Judy lo guardò con sospetto.
“Vuoi dire, oltre agli alieni, cose come Atlantide, lo yeti di Tundratown, i coccodrilli nelle fogne di Sahara Square?”.
“Tipo quelle, sì. E anche la telecinesi, la lettura del pensiero, l'astrologia, gli spiriti, i poltergeist...”.
Il campanello suonò di nuovo.
Judy raddrizzò le orecchie.
“Ah... scusa, non avevi risposto prima?”, chiese a Nick.
“Non proprio”.
“Che significa, non proprio? O hai risposto o non –”
“Ma è per questo che ti sto chiedendo se credi nei Grandi Misteri” replicò lui. Lo disse proprio così, sottolineando le iniziali.
“D'accordo. Allora. No, non credo nei presunti grandi misteri. Credo in tante cose intangibili, come l'affetto, come la fiducia nelle persone. Ma non nei cosiddetti fenomeni paranormali”, rispose Judy.
“E se ti dicessi che uno di questi fenomeni paranormali si è appena materializzato alla nostra porta?”, la inquisì Nick, registrando appena, sottotraccia, di aver detto nostra.
La coniglietta mise su un cipiglio fintamente severo e, dopo essersi alzata dalla sedia, gli si parò davanti a braccia incrociate.
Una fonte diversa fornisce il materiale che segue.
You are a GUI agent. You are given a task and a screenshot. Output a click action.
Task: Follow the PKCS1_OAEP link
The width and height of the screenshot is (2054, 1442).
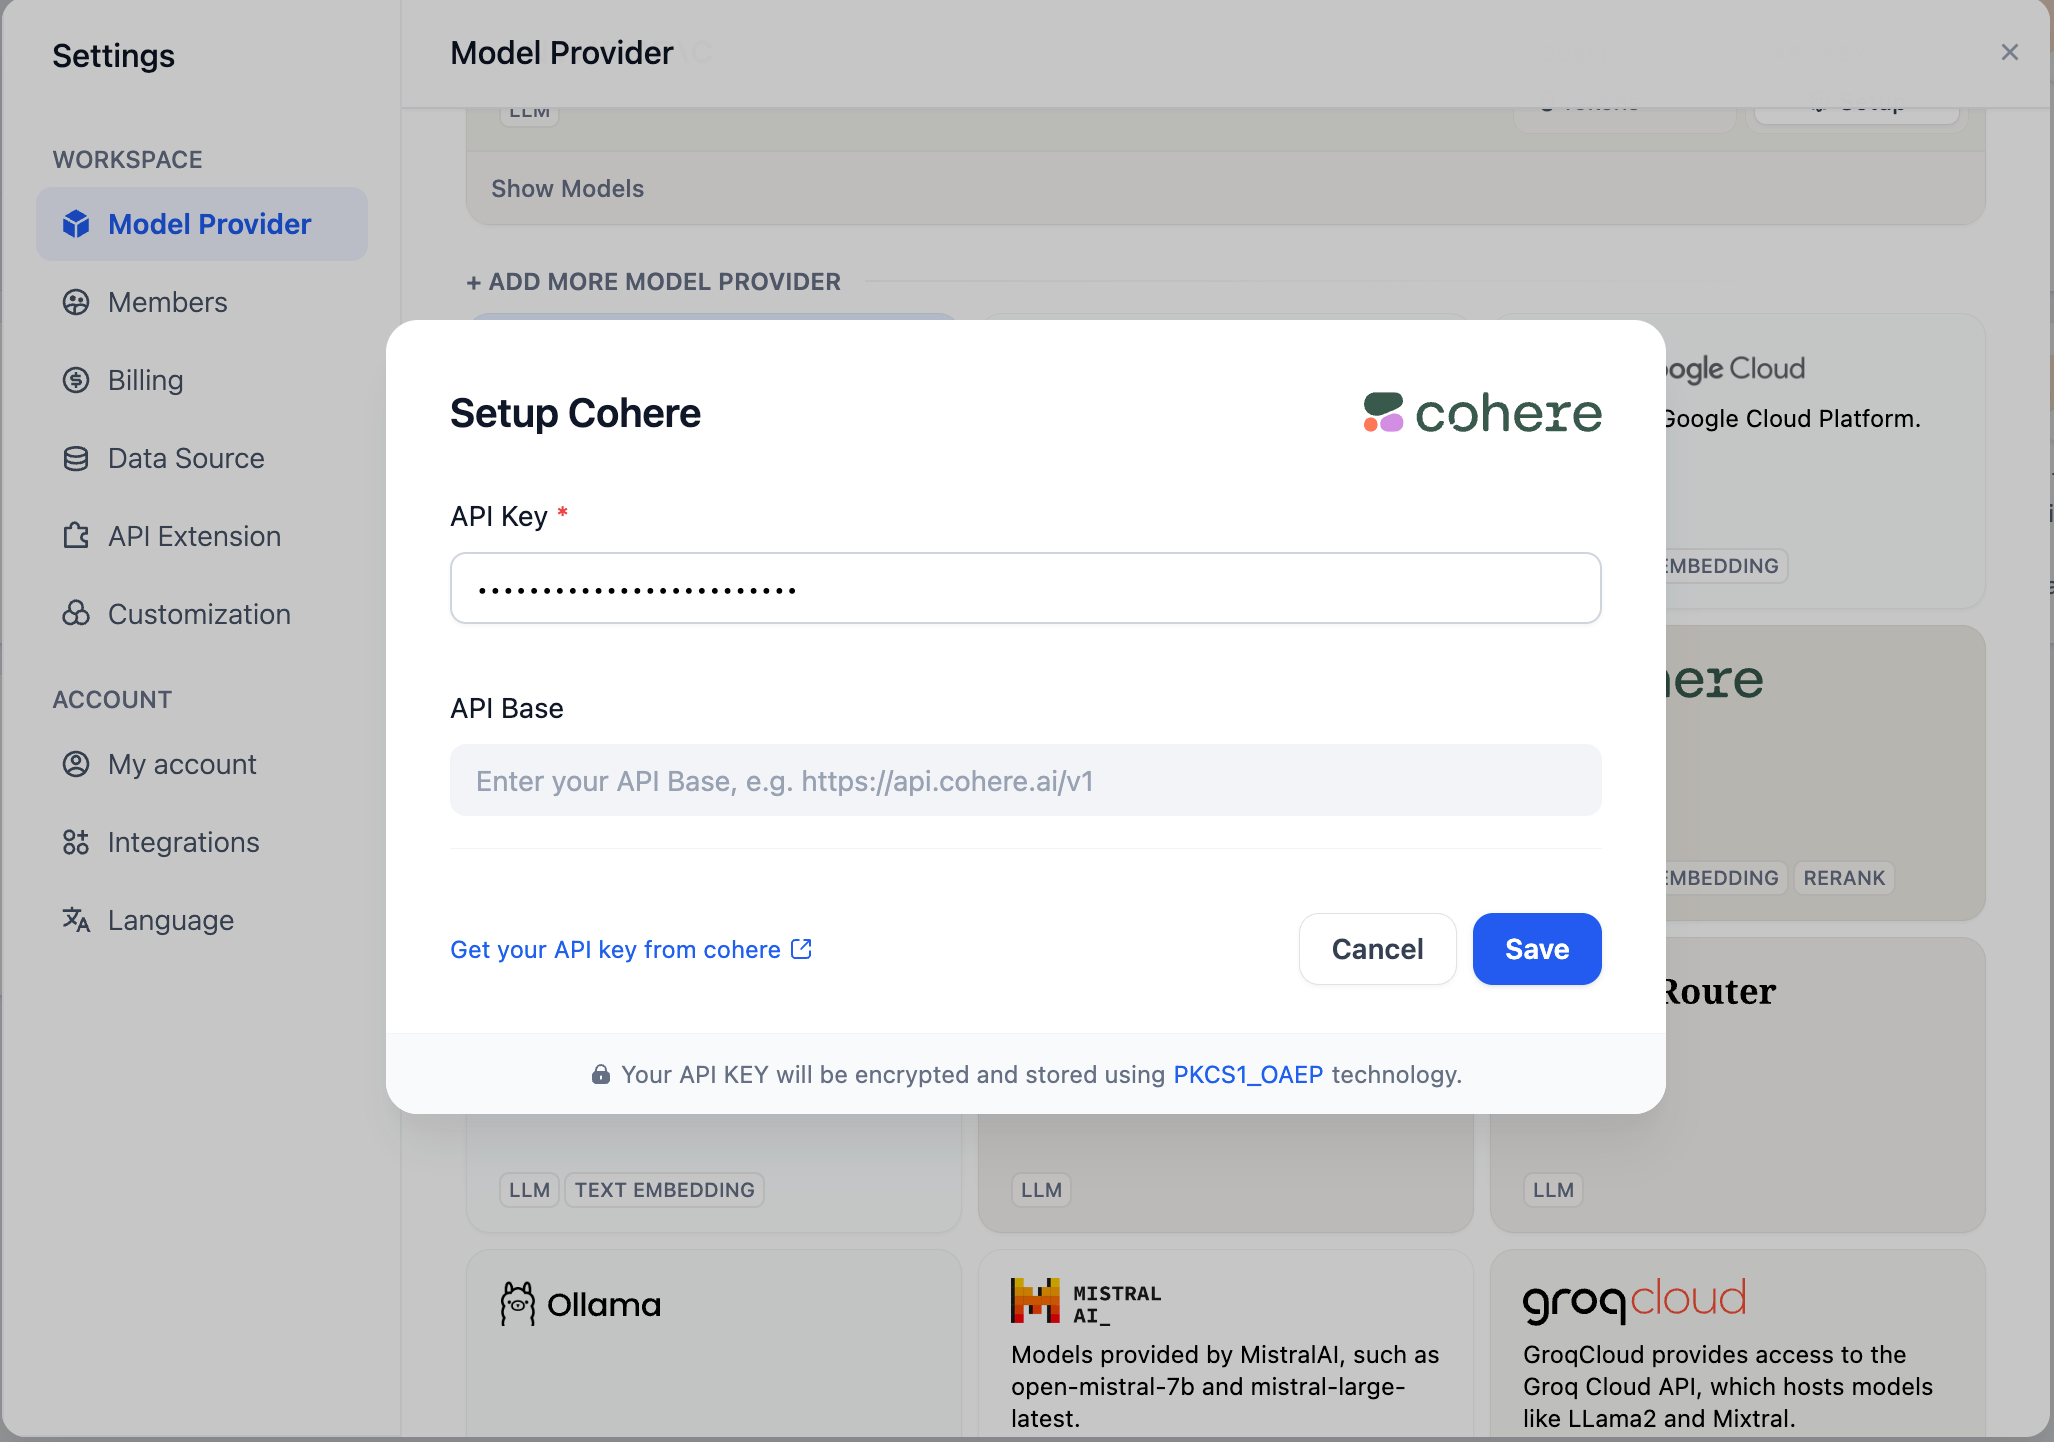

“Nicholas Piberius Wilde, non so cosa tu abbia visto fuori dalla porta di tanto incredibile” – omise l'aggettivo, fingendo di non averlo notato, ma dentro gongolava – “sappi però che per ognuno dei misteri, o leggende che hai citato esiste una spiegazione plausibile”.
“Ma davvero”.
“Sì, davvero”.
Stava diventando un braccio di ferro, una di quelle sfide che tanto divertivano la volpe. La quale, tuttavia, in quel momento non aveva il suo solito atteggiamento provocatorio.
“E saresti disposta a scommettere un mese di rapporti compilati al posto mio, di saper spiegare anche il mistero-fuori-dalla-porta?”.
“Assolutamente” ribatté Judy, ormai intrappolata nel gioco.
In realtà non aveva la più pallida idea di cosa stesse promettendo.
“Perfetto” dichiarò Nick. “Allora dimmi: perché là fuori ci sono i tuoi genitori, Carotina?”.
La boccuccia di Judy si spalancò in una grande O di stupore.
I suoi genitori. Lì. A quell'ora.
Prese di corsa l'mPhone, verificò se si fosse persa qualche messaggio da sua madre, ma non ce n'erano.
No. Non era un mistero che sapesse risolvere, quello. Ne sapeva quanto Nick, cioè nulla.
“Allora?”, la sollecitò lui. Judy esitò. Sospirò.
“Allora, ti devo dei rapporti, suppongo. Subdola volpe”.
“Subdola, ma tanto fotogenica. Mica come quella palla di pelo marrone abborda-conigliette che ti si è attaccata addosso”, replicò lui, voltandosi e dirigendosi verso l'atrio. “Forza, andiamo”.
Il campanello suonò una terza volta, proprio mentre Nick si affacciava nella cornice della porta.